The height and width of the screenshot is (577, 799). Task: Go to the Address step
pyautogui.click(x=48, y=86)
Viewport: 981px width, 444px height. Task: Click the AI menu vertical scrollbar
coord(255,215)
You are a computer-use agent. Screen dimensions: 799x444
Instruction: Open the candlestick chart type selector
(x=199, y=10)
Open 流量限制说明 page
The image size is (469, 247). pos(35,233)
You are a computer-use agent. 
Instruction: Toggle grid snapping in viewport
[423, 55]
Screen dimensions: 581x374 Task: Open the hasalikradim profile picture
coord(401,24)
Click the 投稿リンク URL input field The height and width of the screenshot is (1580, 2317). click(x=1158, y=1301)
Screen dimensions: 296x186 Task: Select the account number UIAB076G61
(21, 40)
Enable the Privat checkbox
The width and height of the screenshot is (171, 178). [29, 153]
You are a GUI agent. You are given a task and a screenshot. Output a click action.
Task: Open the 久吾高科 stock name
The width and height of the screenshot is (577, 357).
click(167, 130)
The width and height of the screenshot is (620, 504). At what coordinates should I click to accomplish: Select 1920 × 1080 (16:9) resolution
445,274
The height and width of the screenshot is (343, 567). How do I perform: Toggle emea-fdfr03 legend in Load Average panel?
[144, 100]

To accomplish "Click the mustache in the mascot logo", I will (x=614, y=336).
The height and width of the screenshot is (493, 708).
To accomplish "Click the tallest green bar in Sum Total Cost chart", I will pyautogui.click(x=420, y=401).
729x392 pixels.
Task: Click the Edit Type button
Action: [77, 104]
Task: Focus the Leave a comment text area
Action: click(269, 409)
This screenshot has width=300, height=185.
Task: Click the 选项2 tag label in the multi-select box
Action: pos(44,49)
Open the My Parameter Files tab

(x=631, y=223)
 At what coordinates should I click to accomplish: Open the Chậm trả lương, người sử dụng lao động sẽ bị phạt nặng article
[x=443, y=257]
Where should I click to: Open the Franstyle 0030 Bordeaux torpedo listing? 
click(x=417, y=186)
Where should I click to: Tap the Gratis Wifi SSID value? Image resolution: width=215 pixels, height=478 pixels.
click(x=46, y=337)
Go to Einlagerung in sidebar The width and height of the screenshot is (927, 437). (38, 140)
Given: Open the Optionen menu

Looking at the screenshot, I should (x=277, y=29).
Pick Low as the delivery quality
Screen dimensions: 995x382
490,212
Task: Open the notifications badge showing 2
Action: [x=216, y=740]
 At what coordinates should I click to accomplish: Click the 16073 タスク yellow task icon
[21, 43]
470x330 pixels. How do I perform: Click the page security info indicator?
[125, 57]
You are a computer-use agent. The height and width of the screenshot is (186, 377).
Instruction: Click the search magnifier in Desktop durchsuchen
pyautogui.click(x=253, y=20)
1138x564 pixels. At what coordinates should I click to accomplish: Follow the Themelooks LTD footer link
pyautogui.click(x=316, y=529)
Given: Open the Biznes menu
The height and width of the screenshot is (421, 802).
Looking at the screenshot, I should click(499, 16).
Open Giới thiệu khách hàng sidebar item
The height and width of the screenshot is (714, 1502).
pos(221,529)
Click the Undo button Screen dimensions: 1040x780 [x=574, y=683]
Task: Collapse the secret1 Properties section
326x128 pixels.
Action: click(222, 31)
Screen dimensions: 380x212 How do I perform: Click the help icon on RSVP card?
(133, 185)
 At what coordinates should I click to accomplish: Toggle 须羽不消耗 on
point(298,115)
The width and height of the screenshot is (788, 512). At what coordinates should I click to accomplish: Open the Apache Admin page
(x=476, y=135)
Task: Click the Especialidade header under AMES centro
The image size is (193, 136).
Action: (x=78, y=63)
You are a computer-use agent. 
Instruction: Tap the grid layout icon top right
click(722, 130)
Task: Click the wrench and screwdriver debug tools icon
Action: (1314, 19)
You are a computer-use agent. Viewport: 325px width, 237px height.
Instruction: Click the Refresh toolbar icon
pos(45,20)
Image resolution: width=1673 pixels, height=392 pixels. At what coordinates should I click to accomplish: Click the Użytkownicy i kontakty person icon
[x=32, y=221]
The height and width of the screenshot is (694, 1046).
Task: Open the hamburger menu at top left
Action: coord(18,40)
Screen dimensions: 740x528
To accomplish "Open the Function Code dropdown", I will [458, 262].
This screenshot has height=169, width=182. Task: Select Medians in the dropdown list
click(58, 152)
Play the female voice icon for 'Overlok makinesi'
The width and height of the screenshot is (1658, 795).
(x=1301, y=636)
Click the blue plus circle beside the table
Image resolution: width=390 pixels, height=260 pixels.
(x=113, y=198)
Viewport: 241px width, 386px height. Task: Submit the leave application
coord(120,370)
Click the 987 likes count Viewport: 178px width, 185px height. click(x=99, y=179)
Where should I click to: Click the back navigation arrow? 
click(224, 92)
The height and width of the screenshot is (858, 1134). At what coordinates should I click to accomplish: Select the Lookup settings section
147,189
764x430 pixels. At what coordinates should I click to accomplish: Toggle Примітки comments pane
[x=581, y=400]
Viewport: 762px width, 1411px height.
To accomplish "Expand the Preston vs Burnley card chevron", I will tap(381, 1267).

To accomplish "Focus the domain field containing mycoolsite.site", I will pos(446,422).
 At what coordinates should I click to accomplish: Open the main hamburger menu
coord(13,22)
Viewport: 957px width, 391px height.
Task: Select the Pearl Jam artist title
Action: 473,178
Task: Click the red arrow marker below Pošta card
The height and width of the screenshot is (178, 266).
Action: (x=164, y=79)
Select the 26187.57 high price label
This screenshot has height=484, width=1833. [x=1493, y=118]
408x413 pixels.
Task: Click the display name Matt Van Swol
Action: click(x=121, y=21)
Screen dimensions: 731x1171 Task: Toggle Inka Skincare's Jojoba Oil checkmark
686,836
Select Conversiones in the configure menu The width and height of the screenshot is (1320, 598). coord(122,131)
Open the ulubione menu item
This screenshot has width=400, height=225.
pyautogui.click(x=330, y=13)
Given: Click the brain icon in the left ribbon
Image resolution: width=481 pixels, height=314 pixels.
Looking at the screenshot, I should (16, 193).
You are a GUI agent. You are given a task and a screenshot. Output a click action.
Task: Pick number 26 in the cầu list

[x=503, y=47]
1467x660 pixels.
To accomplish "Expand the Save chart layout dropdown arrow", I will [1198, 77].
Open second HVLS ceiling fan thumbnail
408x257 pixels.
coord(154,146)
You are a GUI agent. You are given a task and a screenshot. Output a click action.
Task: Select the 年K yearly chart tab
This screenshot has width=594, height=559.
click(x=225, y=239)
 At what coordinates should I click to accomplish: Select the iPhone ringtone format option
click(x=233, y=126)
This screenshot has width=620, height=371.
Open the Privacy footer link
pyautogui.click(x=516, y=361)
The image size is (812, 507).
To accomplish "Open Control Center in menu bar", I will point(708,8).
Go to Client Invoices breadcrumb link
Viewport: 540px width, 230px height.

■ ■ ■ ■

— How to complete this task —
Write the listing out again, exactly as shown above.

— Response below —
The height and width of the screenshot is (577, 799). Task: Go to the Address step
pyautogui.click(x=48, y=86)
Viewport: 981px width, 444px height. Task: Click the AI menu vertical scrollbar
coord(255,215)
You are a computer-use agent. Screen dimensions: 799x444
Instruction: Open the candlestick chart type selector
(x=199, y=10)
Open 流量限制说明 page
The image size is (469, 247). pos(35,233)
You are a computer-use agent. 
Instruction: Toggle grid snapping in viewport
[423, 55]
Screen dimensions: 581x374 Task: Open the hasalikradim profile picture
coord(401,24)
Click the 投稿リンク URL input field The height and width of the screenshot is (1580, 2317). click(x=1158, y=1301)
Screen dimensions: 296x186 Task: Select the account number UIAB076G61
(21, 40)
Enable the Privat checkbox
The width and height of the screenshot is (171, 178). [29, 153]
You are a GUI agent. You are given a task and a screenshot. Output a click action.
Task: Open the 久吾高科 stock name
The width and height of the screenshot is (577, 357).
click(167, 130)
The width and height of the screenshot is (620, 504). At what coordinates should I click to accomplish: Select 1920 × 1080 (16:9) resolution
445,274
The height and width of the screenshot is (343, 567). How do I perform: Toggle emea-fdfr03 legend in Load Average panel?
[144, 100]

To accomplish "Click the mustache in the mascot logo", I will (x=614, y=336).
The height and width of the screenshot is (493, 708).
To accomplish "Click the tallest green bar in Sum Total Cost chart", I will pyautogui.click(x=420, y=401).
729x392 pixels.
Task: Click the Edit Type button
Action: [77, 104]
Task: Focus the Leave a comment text area
Action: click(269, 409)
This screenshot has width=300, height=185.
Task: Click the 选项2 tag label in the multi-select box
Action: pos(44,49)
Open the My Parameter Files tab

(x=631, y=223)
 At what coordinates should I click to accomplish: Open the Chậm trả lương, người sử dụng lao động sẽ bị phạt nặng article
[x=443, y=257]
Where should I click to: Open the Franstyle 0030 Bordeaux torpedo listing? 
click(x=417, y=186)
Where should I click to: Tap the Gratis Wifi SSID value? Image resolution: width=215 pixels, height=478 pixels.
click(x=46, y=337)
Go to Einlagerung in sidebar The width and height of the screenshot is (927, 437). (38, 140)
Given: Open the Optionen menu

Looking at the screenshot, I should (x=277, y=29).
Pick Low as the delivery quality
Screen dimensions: 995x382
490,212
Task: Open the notifications badge showing 2
Action: [x=216, y=740]
 At what coordinates should I click to accomplish: Click the 16073 タスク yellow task icon
[21, 43]
470x330 pixels. How do I perform: Click the page security info indicator?
[125, 57]
You are a computer-use agent. The height and width of the screenshot is (186, 377).
Instruction: Click the search magnifier in Desktop durchsuchen
pyautogui.click(x=253, y=20)
1138x564 pixels. At what coordinates should I click to accomplish: Follow the Themelooks LTD footer link
pyautogui.click(x=316, y=529)
Given: Open the Biznes menu
The height and width of the screenshot is (421, 802).
Looking at the screenshot, I should click(499, 16).
Open Giới thiệu khách hàng sidebar item
The height and width of the screenshot is (714, 1502).
pos(221,529)
Click the Undo button Screen dimensions: 1040x780 [x=574, y=683]
Task: Collapse the secret1 Properties section
326x128 pixels.
Action: click(222, 31)
Screen dimensions: 380x212 How do I perform: Click the help icon on RSVP card?
(133, 185)
 At what coordinates should I click to accomplish: Toggle 须羽不消耗 on
point(298,115)
The width and height of the screenshot is (788, 512). At what coordinates should I click to accomplish: Open the Apache Admin page
(x=476, y=135)
Task: Click the Especialidade header under AMES centro
The image size is (193, 136).
Action: (x=78, y=63)
You are a computer-use agent. 
Instruction: Tap the grid layout icon top right
click(722, 130)
Task: Click the wrench and screwdriver debug tools icon
Action: (1314, 19)
You are a computer-use agent. Viewport: 325px width, 237px height.
Instruction: Click the Refresh toolbar icon
pos(45,20)
Image resolution: width=1673 pixels, height=392 pixels. At what coordinates should I click to accomplish: Click the Użytkownicy i kontakty person icon
[x=32, y=221]
The height and width of the screenshot is (694, 1046).
Task: Open the hamburger menu at top left
Action: coord(18,40)
Screen dimensions: 740x528
To accomplish "Open the Function Code dropdown", I will [458, 262].
This screenshot has height=169, width=182. Task: Select Medians in the dropdown list
click(58, 152)
Play the female voice icon for 'Overlok makinesi'
The width and height of the screenshot is (1658, 795).
(x=1301, y=636)
Click the blue plus circle beside the table
Image resolution: width=390 pixels, height=260 pixels.
(x=113, y=198)
Viewport: 241px width, 386px height. Task: Submit the leave application
coord(120,370)
Click the 987 likes count Viewport: 178px width, 185px height. click(x=99, y=179)
Where should I click to: Click the back navigation arrow? 
click(224, 92)
The height and width of the screenshot is (858, 1134). At what coordinates should I click to accomplish: Select the Lookup settings section
147,189
764x430 pixels. At what coordinates should I click to accomplish: Toggle Примітки comments pane
[x=581, y=400]
Viewport: 762px width, 1411px height.
To accomplish "Expand the Preston vs Burnley card chevron", I will tap(381, 1267).

To accomplish "Focus the domain field containing mycoolsite.site", I will pos(446,422).
 At what coordinates should I click to accomplish: Open the main hamburger menu
coord(13,22)
Viewport: 957px width, 391px height.
Task: Select the Pearl Jam artist title
Action: 473,178
Task: Click the red arrow marker below Pošta card
The height and width of the screenshot is (178, 266).
Action: (x=164, y=79)
Select the 26187.57 high price label
This screenshot has height=484, width=1833. [x=1493, y=118]
408x413 pixels.
Task: Click the display name Matt Van Swol
Action: click(x=121, y=21)
Screen dimensions: 731x1171 Task: Toggle Inka Skincare's Jojoba Oil checkmark
686,836
Select Conversiones in the configure menu The width and height of the screenshot is (1320, 598). coord(122,131)
Open the ulubione menu item
This screenshot has width=400, height=225.
pyautogui.click(x=330, y=13)
Given: Click the brain icon in the left ribbon
Image resolution: width=481 pixels, height=314 pixels.
Looking at the screenshot, I should (16, 193).
You are a GUI agent. You are given a task and a screenshot. Output a click action.
Task: Pick number 26 in the cầu list

[x=503, y=47]
1467x660 pixels.
To accomplish "Expand the Save chart layout dropdown arrow", I will [1198, 77].
Open second HVLS ceiling fan thumbnail
408x257 pixels.
coord(154,146)
You are a GUI agent. You are given a task and a screenshot. Output a click action.
Task: Select the 年K yearly chart tab
This screenshot has width=594, height=559.
click(x=225, y=239)
 At what coordinates should I click to accomplish: Select the iPhone ringtone format option
click(x=233, y=126)
This screenshot has width=620, height=371.
Open the Privacy footer link
pyautogui.click(x=516, y=361)
The image size is (812, 507).
To accomplish "Open Control Center in menu bar", I will point(708,8).
Go to Client Invoices breadcrumb link
Viewport: 540px width, 230px height.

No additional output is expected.